Sanders railed on the Trump administration for supporting a lawsuit that seeks to end the Affordable Care Act's guarantee of coverage for patients pre-existing medical conditions, which the president has publicly said he wants to continue.
“Together we are going to defeat the most dangerous president in American history,” Sanders said. “We are going to defeat Trump because the American people, no matter what their policy views may be, understand that we cannot have a pathological liar in the White House.”
Despite a tumultuous primary, Sanders reminded supporters that all Democratic candidates have vowed to support the party’s nominee.
“Joe Biden has said if I win, he will support me. I have said that if Joe Biden wins, I will support him. Because all of us know that while we have differences, that at the end of the day we come together to defeat Trump.”
First in line
The Republican National Committee, in a statement released ahead of the Detroit rally, predicted that “Bernie Sanders’ socialist agenda of banning all fossil fuels and eliminating private health insurance will not resonate with voters across the Great Lakes State.”
“Michiganders have no interest in these socialist policies,” the GOP said.
Rebecca Gillette is, in fact, interested in those policies. The self-described socialist drove from Saginaw to Detroit early Friday to see Sanders, whose face emblazoned her T-shirt. She arrived five hours early and was first in a long line of supporters.

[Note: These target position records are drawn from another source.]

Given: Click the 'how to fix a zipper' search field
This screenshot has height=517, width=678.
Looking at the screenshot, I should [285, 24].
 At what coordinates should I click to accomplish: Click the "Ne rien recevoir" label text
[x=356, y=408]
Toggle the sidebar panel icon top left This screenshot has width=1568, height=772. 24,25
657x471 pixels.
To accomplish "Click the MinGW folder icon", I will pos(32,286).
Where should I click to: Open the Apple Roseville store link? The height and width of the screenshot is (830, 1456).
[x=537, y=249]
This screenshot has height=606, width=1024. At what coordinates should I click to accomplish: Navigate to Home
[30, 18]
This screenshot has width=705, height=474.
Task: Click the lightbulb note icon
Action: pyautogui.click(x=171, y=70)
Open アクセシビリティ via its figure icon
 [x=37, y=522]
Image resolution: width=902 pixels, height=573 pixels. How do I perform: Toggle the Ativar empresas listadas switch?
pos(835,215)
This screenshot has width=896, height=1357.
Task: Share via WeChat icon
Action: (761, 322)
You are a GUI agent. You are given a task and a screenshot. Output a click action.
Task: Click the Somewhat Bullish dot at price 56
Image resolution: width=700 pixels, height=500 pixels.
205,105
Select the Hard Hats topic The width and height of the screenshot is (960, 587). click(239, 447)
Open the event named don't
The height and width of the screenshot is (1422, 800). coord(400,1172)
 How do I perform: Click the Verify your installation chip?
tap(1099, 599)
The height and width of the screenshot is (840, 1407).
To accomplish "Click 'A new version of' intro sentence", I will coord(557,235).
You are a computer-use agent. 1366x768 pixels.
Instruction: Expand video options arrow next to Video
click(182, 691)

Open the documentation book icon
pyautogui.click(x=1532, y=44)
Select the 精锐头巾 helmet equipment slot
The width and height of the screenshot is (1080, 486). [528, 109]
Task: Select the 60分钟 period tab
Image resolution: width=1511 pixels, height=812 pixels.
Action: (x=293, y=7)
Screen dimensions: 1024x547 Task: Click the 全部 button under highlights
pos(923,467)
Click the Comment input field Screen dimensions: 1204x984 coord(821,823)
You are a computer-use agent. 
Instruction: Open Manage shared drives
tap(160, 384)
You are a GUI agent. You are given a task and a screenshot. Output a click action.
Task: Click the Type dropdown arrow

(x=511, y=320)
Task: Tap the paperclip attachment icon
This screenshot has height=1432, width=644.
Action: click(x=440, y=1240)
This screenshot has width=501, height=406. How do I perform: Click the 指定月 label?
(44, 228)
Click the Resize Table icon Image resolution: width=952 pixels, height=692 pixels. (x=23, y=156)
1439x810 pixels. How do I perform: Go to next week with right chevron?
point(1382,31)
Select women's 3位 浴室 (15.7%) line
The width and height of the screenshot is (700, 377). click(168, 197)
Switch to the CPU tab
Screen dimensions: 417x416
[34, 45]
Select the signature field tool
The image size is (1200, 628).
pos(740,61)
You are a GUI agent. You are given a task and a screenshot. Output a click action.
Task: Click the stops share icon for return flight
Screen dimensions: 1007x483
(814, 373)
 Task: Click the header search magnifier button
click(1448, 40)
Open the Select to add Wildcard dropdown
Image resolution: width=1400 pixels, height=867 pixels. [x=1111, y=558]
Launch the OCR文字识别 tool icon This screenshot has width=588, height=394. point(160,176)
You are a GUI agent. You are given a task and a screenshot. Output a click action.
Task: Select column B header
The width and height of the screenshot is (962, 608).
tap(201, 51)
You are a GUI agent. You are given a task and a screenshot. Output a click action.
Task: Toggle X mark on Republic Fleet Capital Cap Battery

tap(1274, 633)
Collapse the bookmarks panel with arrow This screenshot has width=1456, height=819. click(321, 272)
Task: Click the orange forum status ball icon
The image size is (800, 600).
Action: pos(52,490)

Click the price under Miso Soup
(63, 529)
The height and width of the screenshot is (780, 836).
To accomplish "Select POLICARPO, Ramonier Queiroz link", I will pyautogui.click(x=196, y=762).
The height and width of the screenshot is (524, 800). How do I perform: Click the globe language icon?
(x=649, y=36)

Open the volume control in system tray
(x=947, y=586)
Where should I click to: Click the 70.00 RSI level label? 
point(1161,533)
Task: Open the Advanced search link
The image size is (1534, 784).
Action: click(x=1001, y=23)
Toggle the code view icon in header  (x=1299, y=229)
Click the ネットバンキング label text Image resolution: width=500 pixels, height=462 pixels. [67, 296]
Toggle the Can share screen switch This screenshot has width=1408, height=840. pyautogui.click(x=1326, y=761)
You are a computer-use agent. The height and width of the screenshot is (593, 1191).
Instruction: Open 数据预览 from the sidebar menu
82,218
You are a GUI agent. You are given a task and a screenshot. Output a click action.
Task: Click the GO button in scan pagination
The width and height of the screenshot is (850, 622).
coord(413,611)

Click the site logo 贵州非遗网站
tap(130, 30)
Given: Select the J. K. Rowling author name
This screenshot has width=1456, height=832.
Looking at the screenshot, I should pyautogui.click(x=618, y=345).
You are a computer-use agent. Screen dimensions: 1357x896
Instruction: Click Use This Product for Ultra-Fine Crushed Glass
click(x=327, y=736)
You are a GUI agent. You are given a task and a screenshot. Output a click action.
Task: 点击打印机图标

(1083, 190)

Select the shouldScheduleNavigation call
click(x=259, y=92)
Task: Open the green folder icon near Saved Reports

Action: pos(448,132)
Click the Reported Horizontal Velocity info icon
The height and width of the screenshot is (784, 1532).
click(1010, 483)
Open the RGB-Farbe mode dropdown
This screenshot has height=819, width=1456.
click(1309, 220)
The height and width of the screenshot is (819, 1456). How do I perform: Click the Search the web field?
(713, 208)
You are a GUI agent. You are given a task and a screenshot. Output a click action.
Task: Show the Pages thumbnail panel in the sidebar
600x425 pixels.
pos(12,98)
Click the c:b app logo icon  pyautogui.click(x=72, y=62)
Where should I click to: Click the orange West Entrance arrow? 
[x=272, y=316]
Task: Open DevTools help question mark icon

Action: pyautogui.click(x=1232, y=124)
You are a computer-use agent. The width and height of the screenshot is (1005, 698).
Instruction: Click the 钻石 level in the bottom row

“I like how he’s not bought out by the lobbyists,” Gillette said of Sanders. “He’s consistent in his policies, and ultimately, I think he’s the best person to beat Trump.”
Health care is a front-of-mind concern for the 23-year-old Saginaw Valley State University student, who said she’s already starting to worry about how she’ll pay for her own insurance in three years when she can no longer remain on her parents’ policy. She’s seen friends struggle to afford coverage on their own.
Gillette supports Sanders’ Medicare for All proposal over Biden’s plan to expand the Affordable Care Act, a law that is allowing her to stay on her parent’s insurance until she is 26.
And she said she is not planning to vote for Biden if he ends up winning the Democratic nomination.
“It would go against my ideology, and I would rather stay true to my ideology,” she said. “Biden will get beat by Trump.”